- Problem to work on: Only one stretch of the data below is wanted: the lines starting at the one with "Become a Dealer (187, 381)" and ending at the one with "会社概要 (159, 2425)", both included, given again exactly.

- Recorded information:

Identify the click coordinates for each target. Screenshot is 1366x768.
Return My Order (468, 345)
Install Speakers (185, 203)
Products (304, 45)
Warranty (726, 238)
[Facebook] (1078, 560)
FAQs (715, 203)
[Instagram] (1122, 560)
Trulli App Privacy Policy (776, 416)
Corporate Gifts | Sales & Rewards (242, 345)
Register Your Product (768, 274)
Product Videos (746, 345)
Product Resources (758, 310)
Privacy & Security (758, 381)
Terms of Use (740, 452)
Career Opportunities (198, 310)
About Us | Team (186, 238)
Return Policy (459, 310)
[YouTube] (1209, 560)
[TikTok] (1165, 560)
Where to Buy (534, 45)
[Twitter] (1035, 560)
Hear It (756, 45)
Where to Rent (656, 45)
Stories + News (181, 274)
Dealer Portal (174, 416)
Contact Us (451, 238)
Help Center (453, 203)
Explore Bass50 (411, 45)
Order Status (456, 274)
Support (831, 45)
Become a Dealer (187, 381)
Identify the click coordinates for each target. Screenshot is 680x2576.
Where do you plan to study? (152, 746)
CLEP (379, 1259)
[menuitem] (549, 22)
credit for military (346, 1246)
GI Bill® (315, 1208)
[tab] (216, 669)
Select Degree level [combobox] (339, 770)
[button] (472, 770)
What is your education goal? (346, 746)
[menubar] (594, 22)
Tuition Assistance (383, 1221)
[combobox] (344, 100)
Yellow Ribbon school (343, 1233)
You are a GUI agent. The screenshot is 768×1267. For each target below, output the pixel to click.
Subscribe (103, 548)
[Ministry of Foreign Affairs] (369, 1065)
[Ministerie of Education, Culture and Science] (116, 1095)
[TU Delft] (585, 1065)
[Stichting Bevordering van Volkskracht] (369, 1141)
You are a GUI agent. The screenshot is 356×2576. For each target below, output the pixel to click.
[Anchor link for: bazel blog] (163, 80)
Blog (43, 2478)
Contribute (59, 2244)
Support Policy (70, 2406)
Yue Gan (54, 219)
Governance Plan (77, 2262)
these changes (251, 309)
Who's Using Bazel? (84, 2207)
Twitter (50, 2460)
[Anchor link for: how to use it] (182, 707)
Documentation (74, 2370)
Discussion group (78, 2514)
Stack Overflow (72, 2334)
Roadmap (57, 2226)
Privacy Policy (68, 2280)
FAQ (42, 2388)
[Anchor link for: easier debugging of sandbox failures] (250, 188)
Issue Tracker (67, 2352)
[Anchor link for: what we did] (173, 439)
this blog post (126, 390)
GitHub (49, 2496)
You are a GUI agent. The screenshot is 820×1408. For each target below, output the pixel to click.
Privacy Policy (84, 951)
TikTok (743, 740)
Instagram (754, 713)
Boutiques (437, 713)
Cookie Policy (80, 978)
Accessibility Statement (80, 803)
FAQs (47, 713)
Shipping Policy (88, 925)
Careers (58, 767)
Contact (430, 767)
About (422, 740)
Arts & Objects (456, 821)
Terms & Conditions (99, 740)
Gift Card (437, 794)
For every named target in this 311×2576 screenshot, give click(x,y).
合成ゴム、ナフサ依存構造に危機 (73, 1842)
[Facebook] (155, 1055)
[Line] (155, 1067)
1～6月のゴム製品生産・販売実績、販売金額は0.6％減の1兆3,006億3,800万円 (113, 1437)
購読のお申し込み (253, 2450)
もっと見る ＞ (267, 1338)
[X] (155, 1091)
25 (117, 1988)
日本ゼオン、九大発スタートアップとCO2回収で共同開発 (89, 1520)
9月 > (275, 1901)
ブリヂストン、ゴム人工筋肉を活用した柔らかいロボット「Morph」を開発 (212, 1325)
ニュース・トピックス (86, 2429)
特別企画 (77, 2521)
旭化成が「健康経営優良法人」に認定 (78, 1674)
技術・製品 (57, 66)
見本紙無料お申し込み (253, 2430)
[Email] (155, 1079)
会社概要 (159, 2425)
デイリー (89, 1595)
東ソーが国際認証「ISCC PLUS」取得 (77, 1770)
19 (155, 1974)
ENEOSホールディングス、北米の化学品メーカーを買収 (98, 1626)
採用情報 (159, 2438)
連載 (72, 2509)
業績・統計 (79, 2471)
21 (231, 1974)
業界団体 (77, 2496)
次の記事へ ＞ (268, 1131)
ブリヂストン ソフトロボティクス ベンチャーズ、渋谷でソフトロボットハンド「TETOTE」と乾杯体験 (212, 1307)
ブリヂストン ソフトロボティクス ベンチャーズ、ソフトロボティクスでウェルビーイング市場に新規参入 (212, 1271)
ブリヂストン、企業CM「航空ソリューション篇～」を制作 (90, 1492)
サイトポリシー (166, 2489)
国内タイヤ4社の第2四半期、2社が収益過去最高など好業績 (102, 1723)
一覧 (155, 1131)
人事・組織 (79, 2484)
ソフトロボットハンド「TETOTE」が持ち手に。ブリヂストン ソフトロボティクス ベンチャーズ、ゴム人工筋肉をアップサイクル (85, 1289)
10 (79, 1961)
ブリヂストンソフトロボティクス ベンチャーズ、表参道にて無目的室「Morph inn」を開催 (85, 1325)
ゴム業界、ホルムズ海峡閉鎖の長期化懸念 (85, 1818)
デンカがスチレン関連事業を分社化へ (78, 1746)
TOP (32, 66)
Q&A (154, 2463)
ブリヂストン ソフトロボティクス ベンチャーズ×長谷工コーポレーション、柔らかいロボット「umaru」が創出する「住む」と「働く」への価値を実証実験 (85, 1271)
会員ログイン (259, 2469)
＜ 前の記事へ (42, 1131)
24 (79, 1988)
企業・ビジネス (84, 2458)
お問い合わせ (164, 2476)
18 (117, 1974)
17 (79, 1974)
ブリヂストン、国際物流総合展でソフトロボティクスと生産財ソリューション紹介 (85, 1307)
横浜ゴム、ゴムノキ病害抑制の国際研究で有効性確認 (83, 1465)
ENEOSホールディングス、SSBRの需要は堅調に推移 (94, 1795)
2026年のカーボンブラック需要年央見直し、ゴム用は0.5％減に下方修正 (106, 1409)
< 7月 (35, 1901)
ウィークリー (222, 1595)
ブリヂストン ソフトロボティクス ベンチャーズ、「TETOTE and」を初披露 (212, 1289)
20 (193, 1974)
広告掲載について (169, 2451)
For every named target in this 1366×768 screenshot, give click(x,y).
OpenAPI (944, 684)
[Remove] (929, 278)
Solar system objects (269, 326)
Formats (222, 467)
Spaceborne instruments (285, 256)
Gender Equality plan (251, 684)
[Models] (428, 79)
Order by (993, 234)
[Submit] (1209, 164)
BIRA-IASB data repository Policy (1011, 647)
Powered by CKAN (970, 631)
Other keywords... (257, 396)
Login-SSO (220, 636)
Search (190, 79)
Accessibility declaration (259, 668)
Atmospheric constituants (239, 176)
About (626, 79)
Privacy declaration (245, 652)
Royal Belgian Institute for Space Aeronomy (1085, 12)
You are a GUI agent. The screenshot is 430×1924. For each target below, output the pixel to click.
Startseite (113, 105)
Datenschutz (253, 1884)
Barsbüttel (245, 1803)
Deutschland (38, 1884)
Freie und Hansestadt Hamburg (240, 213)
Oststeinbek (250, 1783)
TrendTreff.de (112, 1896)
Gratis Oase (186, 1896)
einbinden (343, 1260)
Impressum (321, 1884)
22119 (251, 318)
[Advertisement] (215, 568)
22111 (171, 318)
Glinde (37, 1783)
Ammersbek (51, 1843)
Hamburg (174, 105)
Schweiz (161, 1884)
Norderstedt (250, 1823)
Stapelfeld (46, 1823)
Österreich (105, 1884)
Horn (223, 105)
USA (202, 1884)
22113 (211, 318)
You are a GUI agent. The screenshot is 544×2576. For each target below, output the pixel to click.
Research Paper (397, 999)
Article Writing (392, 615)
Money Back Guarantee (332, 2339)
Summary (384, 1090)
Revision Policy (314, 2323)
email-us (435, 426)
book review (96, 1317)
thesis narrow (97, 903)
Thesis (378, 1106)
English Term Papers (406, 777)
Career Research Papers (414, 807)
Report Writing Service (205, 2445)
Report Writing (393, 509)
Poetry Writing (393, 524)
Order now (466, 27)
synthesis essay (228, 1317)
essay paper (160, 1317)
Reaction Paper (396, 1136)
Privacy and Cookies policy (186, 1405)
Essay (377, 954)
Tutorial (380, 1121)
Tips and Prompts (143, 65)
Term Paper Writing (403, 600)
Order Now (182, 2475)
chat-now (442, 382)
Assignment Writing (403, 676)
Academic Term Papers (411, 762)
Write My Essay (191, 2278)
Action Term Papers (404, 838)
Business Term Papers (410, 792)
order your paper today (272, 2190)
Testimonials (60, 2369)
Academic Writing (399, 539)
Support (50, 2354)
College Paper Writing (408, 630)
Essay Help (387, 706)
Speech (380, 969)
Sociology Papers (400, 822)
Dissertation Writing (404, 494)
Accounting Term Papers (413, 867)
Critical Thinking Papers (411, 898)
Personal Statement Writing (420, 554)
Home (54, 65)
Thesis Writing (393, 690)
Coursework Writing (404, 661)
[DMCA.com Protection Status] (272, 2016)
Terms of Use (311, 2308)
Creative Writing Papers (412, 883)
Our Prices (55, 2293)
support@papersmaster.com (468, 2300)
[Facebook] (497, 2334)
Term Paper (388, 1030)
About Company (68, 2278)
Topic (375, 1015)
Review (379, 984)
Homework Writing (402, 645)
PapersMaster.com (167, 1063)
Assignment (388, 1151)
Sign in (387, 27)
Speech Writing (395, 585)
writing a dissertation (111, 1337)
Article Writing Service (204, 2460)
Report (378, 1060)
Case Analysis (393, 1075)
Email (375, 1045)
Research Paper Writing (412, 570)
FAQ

- Answer box:
Become a Dealer (187, 381)
Identify the click coordinates for each target. Screenshot is 680x2576.
Where do you plan to study? (152, 746)
CLEP (379, 1259)
[menuitem] (549, 22)
credit for military (346, 1246)
GI Bill® (315, 1208)
[tab] (216, 669)
Select Degree level [combobox] (339, 770)
[button] (472, 770)
What is your education goal? (346, 746)
[menubar] (594, 22)
Tuition Assistance (383, 1221)
[combobox] (344, 100)
Yellow Ribbon school (343, 1233)
You are a GUI agent. The screenshot is 768×1267. For each target below, output the pixel to click.
Subscribe (103, 548)
[Ministry of Foreign Affairs] (369, 1065)
[Ministerie of Education, Culture and Science] (116, 1095)
[TU Delft] (585, 1065)
[Stichting Bevordering van Volkskracht] (369, 1141)
You are a GUI agent. The screenshot is 356×2576. For each target below, output the pixel to click.
[Anchor link for: bazel blog] (163, 80)
Blog (43, 2478)
Contribute (59, 2244)
Support Policy (70, 2406)
Yue Gan (54, 219)
Governance Plan (77, 2262)
these changes (251, 309)
Who's Using Bazel? (84, 2207)
Twitter (50, 2460)
[Anchor link for: how to use it] (182, 707)
Documentation (74, 2370)
Discussion group (78, 2514)
Stack Overflow (72, 2334)
Roadmap (57, 2226)
Privacy Policy (68, 2280)
FAQ (42, 2388)
[Anchor link for: easier debugging of sandbox failures] (250, 188)
Issue Tracker (67, 2352)
[Anchor link for: what we did] (173, 439)
this blog post (126, 390)
GitHub (49, 2496)
You are a GUI agent. The screenshot is 820×1408. For each target below, output the pixel to click.
Privacy Policy (84, 951)
TikTok (743, 740)
Instagram (754, 713)
Boutiques (437, 713)
Cookie Policy (80, 978)
Accessibility Statement (80, 803)
FAQs (47, 713)
Shipping Policy (88, 925)
Careers (58, 767)
Contact (430, 767)
About (422, 740)
Arts & Objects (456, 821)
Terms & Conditions (99, 740)
Gift Card (437, 794)
For every named target in this 311×2576 screenshot, give click(x,y).
合成ゴム、ナフサ依存構造に危機 (73, 1842)
[Facebook] (155, 1055)
[Line] (155, 1067)
1～6月のゴム製品生産・販売実績、販売金額は0.6％減の1兆3,006億3,800万円 (113, 1437)
購読のお申し込み (253, 2450)
もっと見る ＞ (267, 1338)
[X] (155, 1091)
25 (117, 1988)
日本ゼオン、九大発スタートアップとCO2回収で共同開発 (89, 1520)
9月 > (275, 1901)
ブリヂストン、ゴム人工筋肉を活用した柔らかいロボット「Morph」を開発 (212, 1325)
ニュース・トピックス (86, 2429)
特別企画 (77, 2521)
旭化成が「健康経営優良法人」に認定 (78, 1674)
技術・製品 (57, 66)
見本紙無料お申し込み (253, 2430)
[Email] (155, 1079)
会社概要 (159, 2425)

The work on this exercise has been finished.